Position Summary & Responsibilities

Position Summary :

The position (K0245986)

The Kansas Department of Health and Environment has a Newborn Blood Spot (NBS) Genetic Counselor opening in our Kansas Newborn Screening Follow-Up Program.

In this part-time, fully remote role, the incumbent will be responsible for communicating directly with families to discuss newborn screening results and the implications of genetic conditions.

The incumbent will collaborate with healthcare providers to ensure clear and effective communication of complex genetic information.

Duties will also include responding to inquiries from families and providers regarding screening results, providing expert guidance and support, and assisting with the collection and evaluation of data for program planning.

By offering tailored genetic counseling and supporting families in accessing specialized care, this position will play a vital role in promoting health equity across Kansas.

Job Responsibilities may include but are not limited to the following :

Provide comprehensive counseling to families regarding the diagnosis, implications, and management options for hemoglobin disorders.

Work closely with healthcare providers to ensure clear, compassionate, and accurate communication, helping families understand the condition and its impact on their child's health and future.

Educate families about the nature of hemoglobin traits, including the genetic inheritance patterns, potential health implications, and the importance of family testing.

Offer support and resources to help families make informed decisions and manage any health concerns related to hemoglobin traits.

Explain the significance of carrier status for lysosomal storage disorders to families, including the genetic implications and potential risks for future pregnancies.

Collaborate with healthcare providers to provide tailored counseling and support, addressing any immediate concerns and long-term considerations.

Discuss the findings of pseudodeficiency alleles with families, clarifying the difference between pseudodeficiency and disease.

Assist healthcare providers in delivering this complex information, ensuring families understand the results and their implications for their child's health and development.

Serve as a primary point of contact for families and healthcare providers seeking clarification and additional information on newborn screening results.

Provide expert interpretation of screening results, addressing any questions or concerns with accurate, clear, and empathetic communication.

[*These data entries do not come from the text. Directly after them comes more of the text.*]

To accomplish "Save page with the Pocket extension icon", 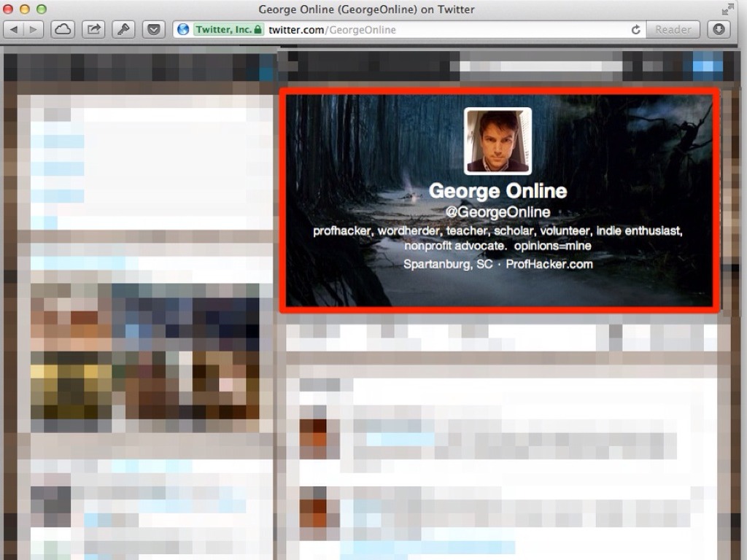I will pyautogui.click(x=153, y=30).
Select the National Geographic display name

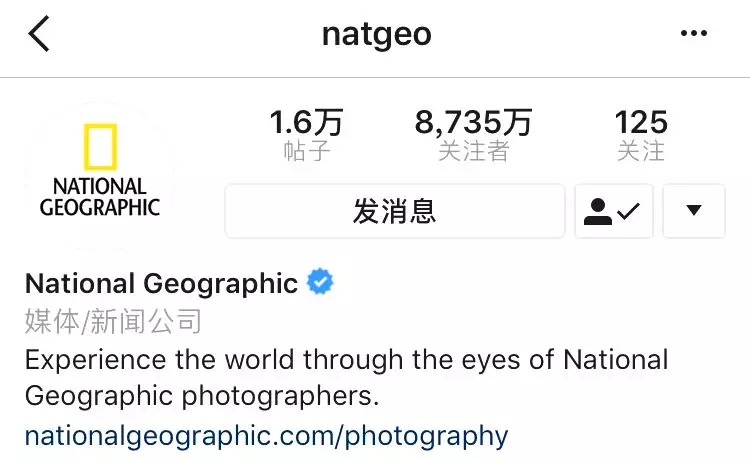[161, 283]
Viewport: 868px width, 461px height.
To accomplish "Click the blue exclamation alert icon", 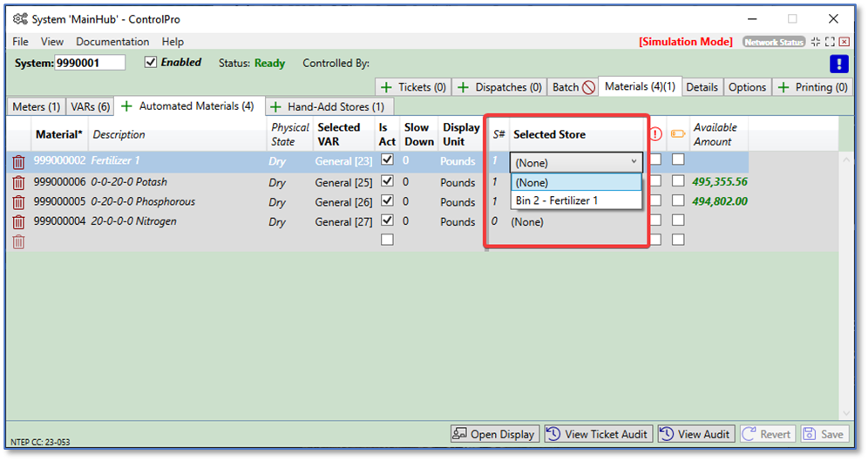I will (838, 64).
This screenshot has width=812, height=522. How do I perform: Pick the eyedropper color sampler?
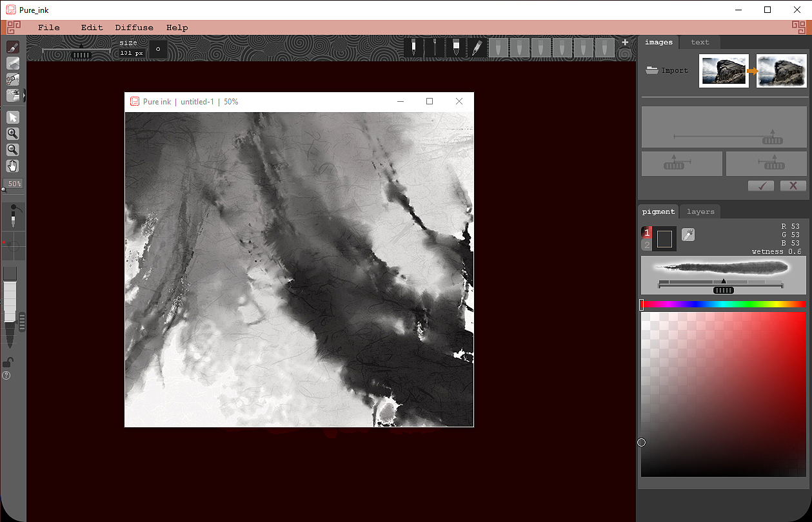click(x=688, y=235)
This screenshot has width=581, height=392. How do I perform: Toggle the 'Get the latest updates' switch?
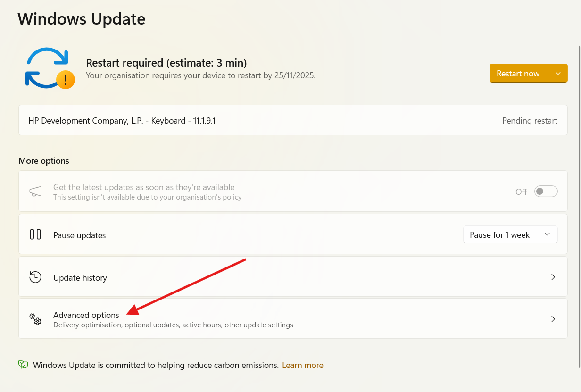[x=546, y=192]
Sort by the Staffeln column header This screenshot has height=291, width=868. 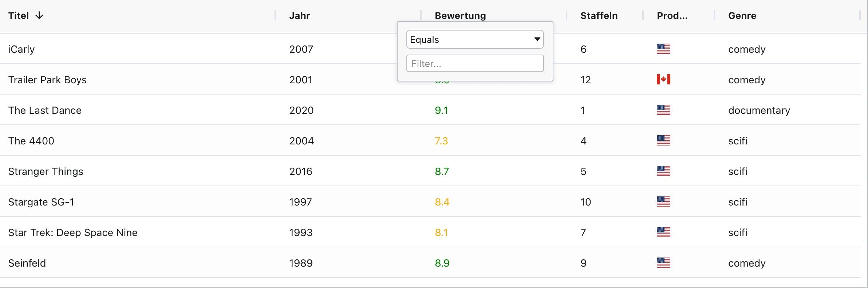tap(599, 16)
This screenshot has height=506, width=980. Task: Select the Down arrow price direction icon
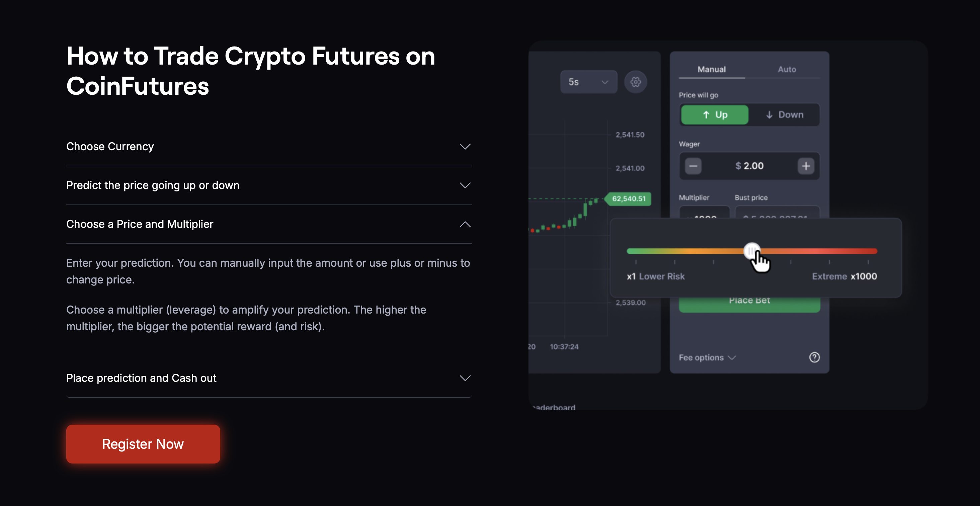[x=769, y=115]
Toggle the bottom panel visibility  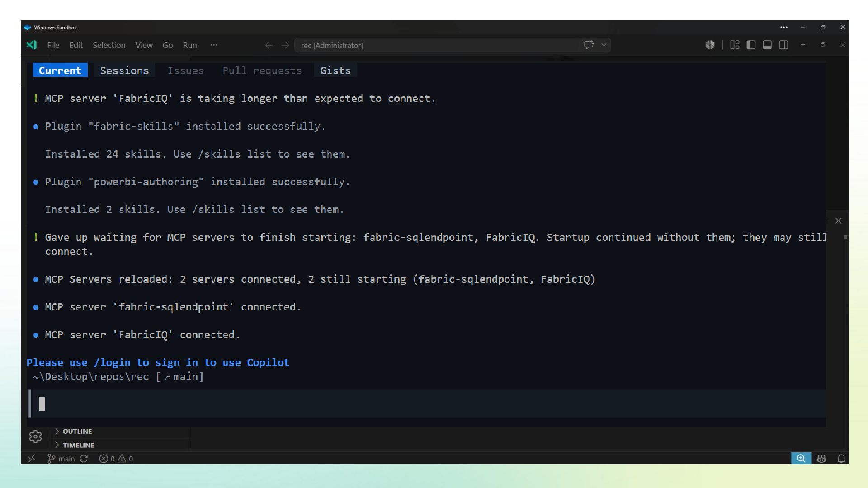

Offer detailed explanations of the implications of various screening results, including the potential need for further testing, follow-up care, and genetic counseling.

Ensure timely and thorough responses to inquiries, supporting families in understanding the next steps and alleviating anxiety associated with ambiguous or unexpected results.

Maintain up-to-date knowledge on advancements in newborn screening and genetic conditions to provide the most current information and guidance.

Qualifications

• Education : Master's Degree in Health, Healthcare, Genetics, Public Health, or related field.
• Licensing & Certification : Valid Driver's License - Incumbent is required to have and maintain a valid driver's license when operating a state vehicle, a private vehicle, or a rental vehicle for the benefit of the State.
• Minimum Qualifications : Master's Degree in Health, Healthcare, Genetics, Public Health, or related field. Current American Board of Genetic Counseling (ABGC) certification.

Professional experience in genetic counseling, preferably in pediatric or newborn screening. Experience in family engagement or customer service.

Case management experience. Teamwork and collaboration. Knowledge of social services or community supports. Proofreading, editing, attention to detail.

Word, Excel, PowerPoint, Access. Proficiency in interpreting complex genetic information and providing clear communication to diverse audiences including families, healthcare providers, and interdisciplinary teams.

Strong understanding of genetic conditions and the implications for medical management and patient care. Excellent organizational, communication, and documentation skills to ensure accurate and thorough follow-up and case management.

Ability to work independently and remotely, demonstrating self-motivation and effective time management. Commitment to health equity and providing accessible care to underserved populations.